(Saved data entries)
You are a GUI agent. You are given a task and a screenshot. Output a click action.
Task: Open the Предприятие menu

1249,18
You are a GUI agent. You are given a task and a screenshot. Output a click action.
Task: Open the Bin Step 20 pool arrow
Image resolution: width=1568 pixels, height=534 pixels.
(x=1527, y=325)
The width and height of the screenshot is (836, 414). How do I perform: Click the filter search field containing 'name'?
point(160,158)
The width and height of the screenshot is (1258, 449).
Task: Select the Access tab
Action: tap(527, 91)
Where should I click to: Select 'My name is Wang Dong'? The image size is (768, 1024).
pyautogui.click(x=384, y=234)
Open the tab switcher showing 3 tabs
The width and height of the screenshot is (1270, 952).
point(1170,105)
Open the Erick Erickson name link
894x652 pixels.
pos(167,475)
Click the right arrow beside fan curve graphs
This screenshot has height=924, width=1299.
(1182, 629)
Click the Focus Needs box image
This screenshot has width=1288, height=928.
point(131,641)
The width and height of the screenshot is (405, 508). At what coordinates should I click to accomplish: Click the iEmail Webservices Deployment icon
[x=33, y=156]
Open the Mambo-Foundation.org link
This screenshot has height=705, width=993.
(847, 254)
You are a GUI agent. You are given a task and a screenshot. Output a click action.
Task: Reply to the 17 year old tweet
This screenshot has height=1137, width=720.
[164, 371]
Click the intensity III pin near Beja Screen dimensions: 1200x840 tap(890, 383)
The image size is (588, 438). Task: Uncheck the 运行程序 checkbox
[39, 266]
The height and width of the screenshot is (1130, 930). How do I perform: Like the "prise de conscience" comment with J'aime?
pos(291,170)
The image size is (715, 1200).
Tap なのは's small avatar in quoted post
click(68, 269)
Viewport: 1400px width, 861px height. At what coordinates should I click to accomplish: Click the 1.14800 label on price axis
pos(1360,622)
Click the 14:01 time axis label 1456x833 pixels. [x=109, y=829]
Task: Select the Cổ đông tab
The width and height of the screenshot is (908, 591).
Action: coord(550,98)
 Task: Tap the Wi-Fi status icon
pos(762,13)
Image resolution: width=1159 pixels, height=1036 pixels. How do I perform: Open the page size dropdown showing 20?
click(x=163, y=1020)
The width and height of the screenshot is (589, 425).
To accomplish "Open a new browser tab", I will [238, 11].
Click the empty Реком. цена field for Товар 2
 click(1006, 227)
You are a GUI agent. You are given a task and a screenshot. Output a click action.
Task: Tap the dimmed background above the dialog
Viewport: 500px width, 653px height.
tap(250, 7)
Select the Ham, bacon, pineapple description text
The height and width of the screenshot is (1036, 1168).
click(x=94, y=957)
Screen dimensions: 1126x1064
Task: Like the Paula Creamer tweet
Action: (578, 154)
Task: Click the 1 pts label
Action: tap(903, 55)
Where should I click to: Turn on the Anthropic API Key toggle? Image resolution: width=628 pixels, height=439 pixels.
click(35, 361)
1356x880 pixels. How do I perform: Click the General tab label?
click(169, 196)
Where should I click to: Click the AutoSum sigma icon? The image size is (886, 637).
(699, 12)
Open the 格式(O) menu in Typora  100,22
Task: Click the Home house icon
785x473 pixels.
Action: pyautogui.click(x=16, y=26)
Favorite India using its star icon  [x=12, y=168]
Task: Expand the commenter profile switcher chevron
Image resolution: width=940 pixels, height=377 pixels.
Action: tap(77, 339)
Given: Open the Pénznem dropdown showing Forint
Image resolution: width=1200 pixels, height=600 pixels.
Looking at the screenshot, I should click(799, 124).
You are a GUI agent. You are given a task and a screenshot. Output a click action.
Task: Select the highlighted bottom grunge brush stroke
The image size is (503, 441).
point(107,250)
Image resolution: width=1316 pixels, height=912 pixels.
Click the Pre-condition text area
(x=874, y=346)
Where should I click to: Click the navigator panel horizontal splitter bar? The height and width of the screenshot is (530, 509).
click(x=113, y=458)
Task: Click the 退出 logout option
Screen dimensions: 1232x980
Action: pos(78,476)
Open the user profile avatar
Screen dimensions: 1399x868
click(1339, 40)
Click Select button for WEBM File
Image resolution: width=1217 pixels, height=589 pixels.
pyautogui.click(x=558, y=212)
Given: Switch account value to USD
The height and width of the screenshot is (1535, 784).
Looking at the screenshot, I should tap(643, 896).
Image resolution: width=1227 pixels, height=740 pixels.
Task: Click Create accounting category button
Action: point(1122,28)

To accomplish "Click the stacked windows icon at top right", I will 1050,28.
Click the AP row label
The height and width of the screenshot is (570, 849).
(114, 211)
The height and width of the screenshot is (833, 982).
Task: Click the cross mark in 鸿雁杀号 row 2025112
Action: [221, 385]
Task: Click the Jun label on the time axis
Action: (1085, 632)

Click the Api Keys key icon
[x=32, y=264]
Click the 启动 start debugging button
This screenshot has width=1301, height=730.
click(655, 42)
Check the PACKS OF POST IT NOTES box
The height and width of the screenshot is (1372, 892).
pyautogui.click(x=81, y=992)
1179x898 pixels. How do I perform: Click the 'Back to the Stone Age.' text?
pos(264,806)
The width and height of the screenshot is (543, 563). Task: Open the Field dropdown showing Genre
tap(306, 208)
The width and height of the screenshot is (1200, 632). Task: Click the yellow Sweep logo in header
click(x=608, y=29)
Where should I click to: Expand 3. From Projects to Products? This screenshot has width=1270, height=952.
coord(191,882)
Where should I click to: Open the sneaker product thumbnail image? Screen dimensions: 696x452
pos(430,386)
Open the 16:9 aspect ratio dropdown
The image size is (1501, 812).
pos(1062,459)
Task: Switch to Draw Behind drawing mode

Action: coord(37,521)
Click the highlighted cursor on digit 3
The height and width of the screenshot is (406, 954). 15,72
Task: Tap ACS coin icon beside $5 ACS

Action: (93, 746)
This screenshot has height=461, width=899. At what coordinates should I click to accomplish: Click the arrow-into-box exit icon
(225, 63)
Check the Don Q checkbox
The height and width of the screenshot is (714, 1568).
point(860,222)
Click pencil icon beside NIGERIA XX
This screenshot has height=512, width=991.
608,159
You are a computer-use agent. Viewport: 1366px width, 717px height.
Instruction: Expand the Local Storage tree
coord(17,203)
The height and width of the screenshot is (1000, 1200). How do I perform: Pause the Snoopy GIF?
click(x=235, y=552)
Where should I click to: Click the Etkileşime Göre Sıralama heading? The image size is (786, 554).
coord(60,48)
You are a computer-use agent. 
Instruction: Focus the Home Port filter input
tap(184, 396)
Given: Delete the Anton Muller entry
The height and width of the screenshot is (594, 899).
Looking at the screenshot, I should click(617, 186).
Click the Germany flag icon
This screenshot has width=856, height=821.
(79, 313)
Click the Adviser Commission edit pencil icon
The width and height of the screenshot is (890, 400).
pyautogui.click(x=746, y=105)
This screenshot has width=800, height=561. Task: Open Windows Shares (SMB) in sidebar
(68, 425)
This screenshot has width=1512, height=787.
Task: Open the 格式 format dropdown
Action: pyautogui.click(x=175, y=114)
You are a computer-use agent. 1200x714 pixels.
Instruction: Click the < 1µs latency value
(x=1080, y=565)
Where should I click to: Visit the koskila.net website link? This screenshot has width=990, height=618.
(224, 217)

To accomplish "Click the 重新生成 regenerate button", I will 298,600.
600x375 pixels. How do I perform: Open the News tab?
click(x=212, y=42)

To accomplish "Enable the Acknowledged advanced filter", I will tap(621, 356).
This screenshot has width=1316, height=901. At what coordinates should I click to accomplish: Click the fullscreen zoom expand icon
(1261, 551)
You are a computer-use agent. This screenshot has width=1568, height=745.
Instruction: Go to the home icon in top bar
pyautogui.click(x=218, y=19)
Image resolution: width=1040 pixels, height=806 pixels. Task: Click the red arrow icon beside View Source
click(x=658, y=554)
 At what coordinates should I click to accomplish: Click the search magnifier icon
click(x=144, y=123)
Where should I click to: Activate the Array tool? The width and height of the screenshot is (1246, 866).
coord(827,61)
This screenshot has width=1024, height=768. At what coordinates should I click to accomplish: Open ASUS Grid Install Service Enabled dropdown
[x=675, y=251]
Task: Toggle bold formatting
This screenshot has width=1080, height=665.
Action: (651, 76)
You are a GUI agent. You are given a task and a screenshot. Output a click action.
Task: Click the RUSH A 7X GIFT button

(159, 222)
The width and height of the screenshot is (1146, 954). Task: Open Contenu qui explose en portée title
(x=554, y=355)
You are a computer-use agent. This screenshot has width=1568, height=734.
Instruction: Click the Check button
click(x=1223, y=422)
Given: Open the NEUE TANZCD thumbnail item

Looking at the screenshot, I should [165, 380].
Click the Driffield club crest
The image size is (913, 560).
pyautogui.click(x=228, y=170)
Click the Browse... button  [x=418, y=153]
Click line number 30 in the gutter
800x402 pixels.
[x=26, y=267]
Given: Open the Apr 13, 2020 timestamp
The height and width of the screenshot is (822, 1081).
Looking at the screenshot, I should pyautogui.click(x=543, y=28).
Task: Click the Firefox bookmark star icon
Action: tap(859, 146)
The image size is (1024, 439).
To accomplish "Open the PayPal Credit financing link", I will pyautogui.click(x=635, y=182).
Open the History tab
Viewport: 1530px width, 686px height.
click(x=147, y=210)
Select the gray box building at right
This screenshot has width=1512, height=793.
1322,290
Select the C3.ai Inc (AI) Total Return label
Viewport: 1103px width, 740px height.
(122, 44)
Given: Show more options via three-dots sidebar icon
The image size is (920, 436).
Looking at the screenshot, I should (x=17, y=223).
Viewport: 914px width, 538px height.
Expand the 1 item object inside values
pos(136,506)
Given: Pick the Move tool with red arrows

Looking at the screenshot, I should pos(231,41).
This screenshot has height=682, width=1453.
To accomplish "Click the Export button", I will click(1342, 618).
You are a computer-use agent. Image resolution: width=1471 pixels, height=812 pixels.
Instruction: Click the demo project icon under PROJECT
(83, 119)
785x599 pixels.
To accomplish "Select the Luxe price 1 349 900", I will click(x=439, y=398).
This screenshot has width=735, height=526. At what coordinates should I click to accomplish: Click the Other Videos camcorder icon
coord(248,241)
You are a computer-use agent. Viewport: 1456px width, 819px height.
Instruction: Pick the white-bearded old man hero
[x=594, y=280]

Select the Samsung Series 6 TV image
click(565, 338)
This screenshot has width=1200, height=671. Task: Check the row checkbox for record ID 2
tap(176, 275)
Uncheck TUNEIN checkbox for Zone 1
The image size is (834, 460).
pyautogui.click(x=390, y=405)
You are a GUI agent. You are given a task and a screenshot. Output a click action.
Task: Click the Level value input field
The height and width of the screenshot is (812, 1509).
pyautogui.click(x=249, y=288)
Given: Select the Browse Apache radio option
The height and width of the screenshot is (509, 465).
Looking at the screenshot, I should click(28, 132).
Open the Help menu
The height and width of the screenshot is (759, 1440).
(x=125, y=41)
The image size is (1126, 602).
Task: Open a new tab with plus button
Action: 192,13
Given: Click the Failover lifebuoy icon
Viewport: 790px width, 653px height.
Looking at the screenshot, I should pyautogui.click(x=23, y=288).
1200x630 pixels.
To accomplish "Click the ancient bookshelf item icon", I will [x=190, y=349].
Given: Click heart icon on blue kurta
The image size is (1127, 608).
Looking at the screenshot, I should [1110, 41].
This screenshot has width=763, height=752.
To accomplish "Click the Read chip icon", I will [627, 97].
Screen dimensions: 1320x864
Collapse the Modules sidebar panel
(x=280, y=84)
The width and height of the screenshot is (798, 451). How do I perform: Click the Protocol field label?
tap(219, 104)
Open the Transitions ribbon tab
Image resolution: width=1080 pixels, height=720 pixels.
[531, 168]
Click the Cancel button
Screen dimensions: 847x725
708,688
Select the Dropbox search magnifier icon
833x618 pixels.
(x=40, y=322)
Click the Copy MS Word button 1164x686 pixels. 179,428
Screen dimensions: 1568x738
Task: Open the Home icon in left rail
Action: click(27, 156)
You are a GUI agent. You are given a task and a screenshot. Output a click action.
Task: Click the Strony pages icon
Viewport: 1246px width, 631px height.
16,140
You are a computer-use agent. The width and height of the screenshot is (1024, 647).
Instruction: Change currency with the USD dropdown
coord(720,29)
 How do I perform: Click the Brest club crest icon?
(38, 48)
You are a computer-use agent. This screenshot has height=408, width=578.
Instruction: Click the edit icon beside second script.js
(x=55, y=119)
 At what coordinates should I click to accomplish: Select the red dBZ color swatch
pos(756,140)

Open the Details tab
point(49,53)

PROBLEM DETAILS - Gather all lines with the string "computer" from the data.

WRITTEN SOLUTION -
You are a computer-use agent. Viewport: 1366px width, 717px height.
You are a computer-use agent. 
You are a computer-use agent. 1200x714 pixels.
You are a computer-use agent. This screenshot has width=1568, height=745.
You are a computer-use agent. This screenshot has width=1568, height=734.
You are a computer-use agent. Image resolution: width=1471 pixels, height=812 pixels.
You are a computer-use agent. Viewport: 1456px width, 819px height.
You are a computer-use agent. The width and height of the screenshot is (1024, 647).
You are a computer-use agent. This screenshot has height=408, width=578.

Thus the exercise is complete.